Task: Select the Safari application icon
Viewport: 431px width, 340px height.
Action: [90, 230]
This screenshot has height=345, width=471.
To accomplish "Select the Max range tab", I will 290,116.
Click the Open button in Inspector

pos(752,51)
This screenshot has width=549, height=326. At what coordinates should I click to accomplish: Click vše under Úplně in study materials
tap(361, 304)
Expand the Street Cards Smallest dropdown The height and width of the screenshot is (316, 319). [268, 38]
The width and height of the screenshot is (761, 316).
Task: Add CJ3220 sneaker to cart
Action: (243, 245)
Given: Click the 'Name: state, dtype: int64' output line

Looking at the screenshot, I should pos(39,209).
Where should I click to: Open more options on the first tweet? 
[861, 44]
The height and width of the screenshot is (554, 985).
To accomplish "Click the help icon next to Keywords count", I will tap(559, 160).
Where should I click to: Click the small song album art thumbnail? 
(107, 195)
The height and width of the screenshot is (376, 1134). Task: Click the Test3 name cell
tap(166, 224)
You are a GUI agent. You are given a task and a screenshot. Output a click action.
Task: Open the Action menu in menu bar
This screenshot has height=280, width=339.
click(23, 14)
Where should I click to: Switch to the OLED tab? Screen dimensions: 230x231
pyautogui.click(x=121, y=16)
============================================================
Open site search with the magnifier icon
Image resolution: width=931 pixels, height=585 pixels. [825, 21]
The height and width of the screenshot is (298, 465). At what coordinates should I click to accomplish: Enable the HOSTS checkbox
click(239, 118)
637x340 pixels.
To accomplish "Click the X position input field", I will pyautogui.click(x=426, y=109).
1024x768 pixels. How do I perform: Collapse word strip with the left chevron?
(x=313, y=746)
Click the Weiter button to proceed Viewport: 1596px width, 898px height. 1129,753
============================================================
(WHAT IS REQUIRED): Rewrite the material starting with the line that contains "1024x768 pixels. How" and continuing through the line that contains "Click the Weiter", replacing "chevron" with "arrow" and keeping everything else the same.

(RESULT OF THE TASK):
1024x768 pixels. How do I perform: Collapse word strip with the left arrow?
(x=313, y=746)
Click the Weiter button to proceed Viewport: 1596px width, 898px height. 1129,753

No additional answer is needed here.